TaqMan‐Based Detection of Leishmania infantum DNA Using Canine Samples

Abstract

Abstract: Leishmaniasis is a typical example of a worldwide diffused zoonosis. Geographic distribution depends on the presence of sand fly vectors and animal reservoirs. In Southern Europe, canines are considered the main reservoir of infection, and the phlebotomines are the vectors. In Sicily, as in all Mediterranean areas, sand flies are present almost all year around because the climate permits an uninterrupted lifecycle for the vectors. Visceral leishmaniasis is becoming a real public health concern especially in endemic areas; in fact, it is an opportunistic infection in immunocompromised patients and in HIV‐positive subjects. In Italy, the visceral form of the disease is due exclusively to Leishmania infantum ZMON1, and its prevalence is growing. We have developed a highly accurate, reproducible, and sensible real‐time polymerase chain reaction (PCR) assay.
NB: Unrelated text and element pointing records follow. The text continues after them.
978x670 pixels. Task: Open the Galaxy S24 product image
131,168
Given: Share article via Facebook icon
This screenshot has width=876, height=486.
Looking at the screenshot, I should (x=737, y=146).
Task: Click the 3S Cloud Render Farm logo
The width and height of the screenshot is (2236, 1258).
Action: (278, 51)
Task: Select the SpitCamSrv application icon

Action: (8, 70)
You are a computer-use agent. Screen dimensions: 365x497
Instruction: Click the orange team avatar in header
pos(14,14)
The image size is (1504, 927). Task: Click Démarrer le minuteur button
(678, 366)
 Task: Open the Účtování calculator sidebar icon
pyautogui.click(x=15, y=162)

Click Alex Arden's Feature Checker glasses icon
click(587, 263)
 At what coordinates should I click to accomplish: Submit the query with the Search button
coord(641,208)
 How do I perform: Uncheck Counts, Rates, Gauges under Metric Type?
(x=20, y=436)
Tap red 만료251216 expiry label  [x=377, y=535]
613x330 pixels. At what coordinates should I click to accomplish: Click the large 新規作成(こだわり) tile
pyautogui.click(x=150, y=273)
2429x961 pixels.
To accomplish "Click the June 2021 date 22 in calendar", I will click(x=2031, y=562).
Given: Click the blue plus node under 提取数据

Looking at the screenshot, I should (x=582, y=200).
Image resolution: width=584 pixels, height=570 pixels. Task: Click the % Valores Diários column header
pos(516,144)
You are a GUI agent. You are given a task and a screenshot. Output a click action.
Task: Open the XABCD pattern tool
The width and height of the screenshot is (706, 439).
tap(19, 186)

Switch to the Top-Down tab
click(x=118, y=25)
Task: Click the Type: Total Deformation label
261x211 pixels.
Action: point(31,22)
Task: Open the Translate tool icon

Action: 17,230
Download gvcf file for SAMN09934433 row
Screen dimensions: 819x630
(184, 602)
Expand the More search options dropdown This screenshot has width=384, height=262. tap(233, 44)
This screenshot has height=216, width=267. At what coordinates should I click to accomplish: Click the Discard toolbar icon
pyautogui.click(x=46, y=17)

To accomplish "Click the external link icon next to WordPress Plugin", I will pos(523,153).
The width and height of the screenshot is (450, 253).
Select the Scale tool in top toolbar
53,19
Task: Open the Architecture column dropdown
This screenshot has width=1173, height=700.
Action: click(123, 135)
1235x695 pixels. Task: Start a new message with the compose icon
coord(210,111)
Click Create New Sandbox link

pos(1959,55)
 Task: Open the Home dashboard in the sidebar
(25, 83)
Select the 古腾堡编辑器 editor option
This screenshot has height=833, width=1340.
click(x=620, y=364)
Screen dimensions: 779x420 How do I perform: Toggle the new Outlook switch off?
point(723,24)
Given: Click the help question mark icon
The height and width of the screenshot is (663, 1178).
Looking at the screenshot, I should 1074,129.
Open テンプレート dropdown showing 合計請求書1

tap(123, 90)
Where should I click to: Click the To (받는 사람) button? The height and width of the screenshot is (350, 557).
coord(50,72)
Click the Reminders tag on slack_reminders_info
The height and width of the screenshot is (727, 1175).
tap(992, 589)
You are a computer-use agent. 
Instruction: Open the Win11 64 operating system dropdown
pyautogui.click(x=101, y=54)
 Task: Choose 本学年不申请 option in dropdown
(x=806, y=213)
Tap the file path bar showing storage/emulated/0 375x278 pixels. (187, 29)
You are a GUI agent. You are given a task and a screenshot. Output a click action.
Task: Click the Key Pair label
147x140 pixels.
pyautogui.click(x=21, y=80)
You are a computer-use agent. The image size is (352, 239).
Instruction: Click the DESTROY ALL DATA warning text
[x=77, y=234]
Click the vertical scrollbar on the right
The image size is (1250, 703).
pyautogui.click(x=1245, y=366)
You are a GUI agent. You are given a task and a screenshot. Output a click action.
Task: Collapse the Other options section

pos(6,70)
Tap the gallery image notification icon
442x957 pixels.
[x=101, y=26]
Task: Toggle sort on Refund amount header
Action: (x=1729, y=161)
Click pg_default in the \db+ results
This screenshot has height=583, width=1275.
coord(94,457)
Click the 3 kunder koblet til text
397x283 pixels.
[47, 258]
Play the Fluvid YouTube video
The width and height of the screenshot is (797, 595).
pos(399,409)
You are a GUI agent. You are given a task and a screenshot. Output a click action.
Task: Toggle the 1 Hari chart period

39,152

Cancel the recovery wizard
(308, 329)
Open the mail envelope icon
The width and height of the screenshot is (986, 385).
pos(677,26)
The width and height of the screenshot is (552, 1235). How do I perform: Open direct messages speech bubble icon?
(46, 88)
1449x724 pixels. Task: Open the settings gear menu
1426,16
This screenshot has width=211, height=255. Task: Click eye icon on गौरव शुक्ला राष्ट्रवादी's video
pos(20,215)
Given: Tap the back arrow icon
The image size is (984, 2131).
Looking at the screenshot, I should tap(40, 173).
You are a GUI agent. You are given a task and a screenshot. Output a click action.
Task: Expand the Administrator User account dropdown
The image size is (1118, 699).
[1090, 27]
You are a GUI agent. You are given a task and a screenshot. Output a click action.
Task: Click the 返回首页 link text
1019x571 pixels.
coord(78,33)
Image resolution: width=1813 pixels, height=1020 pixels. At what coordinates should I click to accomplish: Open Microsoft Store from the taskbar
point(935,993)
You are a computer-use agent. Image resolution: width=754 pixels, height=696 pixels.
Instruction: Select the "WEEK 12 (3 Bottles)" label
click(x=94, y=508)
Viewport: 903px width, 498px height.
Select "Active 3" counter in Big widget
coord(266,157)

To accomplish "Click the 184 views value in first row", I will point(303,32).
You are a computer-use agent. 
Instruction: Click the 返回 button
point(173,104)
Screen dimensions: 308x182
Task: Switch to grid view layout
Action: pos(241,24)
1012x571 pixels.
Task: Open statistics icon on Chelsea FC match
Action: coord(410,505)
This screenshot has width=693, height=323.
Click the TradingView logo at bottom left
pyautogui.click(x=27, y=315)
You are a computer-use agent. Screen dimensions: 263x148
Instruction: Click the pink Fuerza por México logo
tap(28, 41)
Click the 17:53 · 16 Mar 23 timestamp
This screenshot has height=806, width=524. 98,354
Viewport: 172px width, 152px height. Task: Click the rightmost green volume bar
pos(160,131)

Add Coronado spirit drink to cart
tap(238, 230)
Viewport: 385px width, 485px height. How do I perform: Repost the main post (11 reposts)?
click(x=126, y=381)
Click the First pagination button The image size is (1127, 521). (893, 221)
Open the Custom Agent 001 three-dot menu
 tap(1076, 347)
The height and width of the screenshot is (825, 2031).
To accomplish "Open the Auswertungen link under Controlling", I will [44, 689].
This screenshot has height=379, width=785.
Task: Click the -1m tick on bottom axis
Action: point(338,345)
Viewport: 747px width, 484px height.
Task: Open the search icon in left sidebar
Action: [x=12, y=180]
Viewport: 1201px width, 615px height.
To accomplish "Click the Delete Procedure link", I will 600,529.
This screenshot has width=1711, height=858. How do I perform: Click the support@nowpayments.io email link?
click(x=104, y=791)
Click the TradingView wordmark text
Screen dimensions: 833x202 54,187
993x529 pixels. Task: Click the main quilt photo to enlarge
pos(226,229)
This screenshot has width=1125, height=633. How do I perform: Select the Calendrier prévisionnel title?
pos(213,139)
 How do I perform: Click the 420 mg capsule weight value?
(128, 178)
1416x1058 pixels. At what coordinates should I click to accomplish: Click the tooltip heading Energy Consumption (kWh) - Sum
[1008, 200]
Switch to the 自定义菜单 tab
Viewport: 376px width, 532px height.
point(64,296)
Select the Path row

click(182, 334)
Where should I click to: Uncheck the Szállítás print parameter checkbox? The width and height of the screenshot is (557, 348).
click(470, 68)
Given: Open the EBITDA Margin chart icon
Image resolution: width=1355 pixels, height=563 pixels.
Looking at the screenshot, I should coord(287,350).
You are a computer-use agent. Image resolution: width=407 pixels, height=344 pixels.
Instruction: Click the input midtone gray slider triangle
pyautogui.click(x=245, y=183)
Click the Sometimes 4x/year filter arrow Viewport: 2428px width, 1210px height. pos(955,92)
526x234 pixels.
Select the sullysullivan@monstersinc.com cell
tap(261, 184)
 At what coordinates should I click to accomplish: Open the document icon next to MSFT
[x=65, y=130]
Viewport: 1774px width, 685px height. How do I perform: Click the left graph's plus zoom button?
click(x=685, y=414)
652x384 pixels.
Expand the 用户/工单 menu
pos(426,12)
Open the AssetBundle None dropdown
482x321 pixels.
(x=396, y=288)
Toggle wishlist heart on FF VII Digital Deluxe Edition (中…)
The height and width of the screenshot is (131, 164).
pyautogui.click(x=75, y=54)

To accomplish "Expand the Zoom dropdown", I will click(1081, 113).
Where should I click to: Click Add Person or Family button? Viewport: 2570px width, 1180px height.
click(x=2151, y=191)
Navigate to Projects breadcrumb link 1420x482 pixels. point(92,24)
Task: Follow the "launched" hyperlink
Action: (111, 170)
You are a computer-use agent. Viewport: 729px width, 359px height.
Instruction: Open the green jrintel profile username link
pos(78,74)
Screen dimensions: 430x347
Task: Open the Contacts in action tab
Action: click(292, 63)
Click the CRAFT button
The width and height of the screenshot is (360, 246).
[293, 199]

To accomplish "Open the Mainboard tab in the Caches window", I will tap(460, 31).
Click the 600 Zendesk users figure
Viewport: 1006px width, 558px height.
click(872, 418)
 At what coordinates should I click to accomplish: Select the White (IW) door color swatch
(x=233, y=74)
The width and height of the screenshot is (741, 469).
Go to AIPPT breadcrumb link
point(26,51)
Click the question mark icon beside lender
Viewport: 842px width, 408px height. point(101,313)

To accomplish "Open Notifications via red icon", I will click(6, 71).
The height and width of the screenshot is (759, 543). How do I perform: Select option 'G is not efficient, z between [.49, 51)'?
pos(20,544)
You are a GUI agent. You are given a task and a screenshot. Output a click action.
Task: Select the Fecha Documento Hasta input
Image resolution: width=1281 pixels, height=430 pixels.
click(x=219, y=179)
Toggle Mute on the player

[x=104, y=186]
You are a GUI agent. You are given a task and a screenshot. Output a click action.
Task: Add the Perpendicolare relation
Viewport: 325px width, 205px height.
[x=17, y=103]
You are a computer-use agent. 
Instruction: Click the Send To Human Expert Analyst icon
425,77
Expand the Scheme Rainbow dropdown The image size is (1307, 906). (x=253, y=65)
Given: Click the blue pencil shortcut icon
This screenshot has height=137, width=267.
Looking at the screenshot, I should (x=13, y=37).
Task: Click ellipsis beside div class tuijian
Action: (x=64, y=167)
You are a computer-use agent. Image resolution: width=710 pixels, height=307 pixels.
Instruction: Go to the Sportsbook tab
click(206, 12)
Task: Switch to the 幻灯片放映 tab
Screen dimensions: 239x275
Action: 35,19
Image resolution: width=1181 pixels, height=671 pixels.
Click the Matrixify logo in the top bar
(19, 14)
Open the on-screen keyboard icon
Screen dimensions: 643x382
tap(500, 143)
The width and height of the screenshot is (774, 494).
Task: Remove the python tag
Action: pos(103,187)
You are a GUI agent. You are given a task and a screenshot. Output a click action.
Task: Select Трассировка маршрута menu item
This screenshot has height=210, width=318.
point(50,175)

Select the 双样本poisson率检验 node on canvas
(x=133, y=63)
In a procedure that used a specific couple of primers, a 117‐bp fragment was amplified from minicircle kinetoplast DNA (kDNA). The assay was able to detect even a single parasite (200 fg of DNA). In fact, a single parasite contains hundreds of kinetoplast minicircles for each class. We applied a rapid extraction method coupled with the real‐time PCR assay. It was not only as sensitive as a conventional PCR assay for detection of Leishmania kDNA, but also more rapid. The assay is useful for the diagnosis of leishmaniasis in dogs and humans, and it facilitates the monitoring of parasite levels during pharmacological treatment.